For this exercise, set down all the records exactly as given.

### Exercise data ###

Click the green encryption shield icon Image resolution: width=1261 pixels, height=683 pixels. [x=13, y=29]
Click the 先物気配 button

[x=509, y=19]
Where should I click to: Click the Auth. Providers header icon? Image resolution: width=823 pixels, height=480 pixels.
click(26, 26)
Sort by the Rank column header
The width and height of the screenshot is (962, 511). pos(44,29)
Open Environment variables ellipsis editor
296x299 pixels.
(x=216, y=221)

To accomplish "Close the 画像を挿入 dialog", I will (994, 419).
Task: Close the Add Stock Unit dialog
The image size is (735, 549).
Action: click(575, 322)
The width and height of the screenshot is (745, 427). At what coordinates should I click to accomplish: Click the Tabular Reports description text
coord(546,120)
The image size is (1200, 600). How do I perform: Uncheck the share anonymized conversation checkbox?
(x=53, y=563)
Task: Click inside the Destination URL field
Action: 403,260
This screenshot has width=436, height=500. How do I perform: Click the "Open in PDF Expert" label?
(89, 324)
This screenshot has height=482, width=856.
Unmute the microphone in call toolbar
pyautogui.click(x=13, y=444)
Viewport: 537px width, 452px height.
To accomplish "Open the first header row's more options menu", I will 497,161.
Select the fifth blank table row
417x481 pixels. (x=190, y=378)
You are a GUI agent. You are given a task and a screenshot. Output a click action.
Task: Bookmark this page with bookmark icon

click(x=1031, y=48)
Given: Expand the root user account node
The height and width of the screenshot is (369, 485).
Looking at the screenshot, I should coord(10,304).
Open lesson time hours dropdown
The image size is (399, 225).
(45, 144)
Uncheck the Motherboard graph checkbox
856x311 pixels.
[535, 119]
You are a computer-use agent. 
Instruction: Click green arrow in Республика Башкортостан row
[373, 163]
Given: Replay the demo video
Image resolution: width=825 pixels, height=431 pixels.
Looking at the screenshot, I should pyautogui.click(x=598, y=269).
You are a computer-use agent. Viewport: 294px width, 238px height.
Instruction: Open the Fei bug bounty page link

###

→ Expected answer
Click the green encryption shield icon Image resolution: width=1261 pixels, height=683 pixels. [x=13, y=29]
Click the 先物気配 button

[x=509, y=19]
Where should I click to: Click the Auth. Providers header icon? Image resolution: width=823 pixels, height=480 pixels.
click(26, 26)
Sort by the Rank column header
The width and height of the screenshot is (962, 511). pos(44,29)
Open Environment variables ellipsis editor
296x299 pixels.
(x=216, y=221)

To accomplish "Close the 画像を挿入 dialog", I will (994, 419).
Task: Close the Add Stock Unit dialog
The image size is (735, 549).
Action: click(575, 322)
The width and height of the screenshot is (745, 427). At what coordinates should I click to accomplish: Click the Tabular Reports description text
coord(546,120)
The image size is (1200, 600). How do I perform: Uncheck the share anonymized conversation checkbox?
(x=53, y=563)
Task: Click inside the Destination URL field
Action: 403,260
This screenshot has width=436, height=500. How do I perform: Click the "Open in PDF Expert" label?
(89, 324)
This screenshot has height=482, width=856.
Unmute the microphone in call toolbar
pyautogui.click(x=13, y=444)
Viewport: 537px width, 452px height.
To accomplish "Open the first header row's more options menu", I will 497,161.
Select the fifth blank table row
417x481 pixels. (x=190, y=378)
You are a GUI agent. You are given a task and a screenshot. Output a click action.
Task: Bookmark this page with bookmark icon

click(x=1031, y=48)
Given: Expand the root user account node
The height and width of the screenshot is (369, 485).
Looking at the screenshot, I should coord(10,304).
Open lesson time hours dropdown
The image size is (399, 225).
(45, 144)
Uncheck the Motherboard graph checkbox
856x311 pixels.
[535, 119]
You are a computer-use agent. 
Instruction: Click green arrow in Республика Башкортостан row
[373, 163]
Given: Replay the demo video
Image resolution: width=825 pixels, height=431 pixels.
Looking at the screenshot, I should pyautogui.click(x=598, y=269).
You are a computer-use agent. Viewport: 294px width, 238px height.
Instruction: Open the Fei bug bounty page link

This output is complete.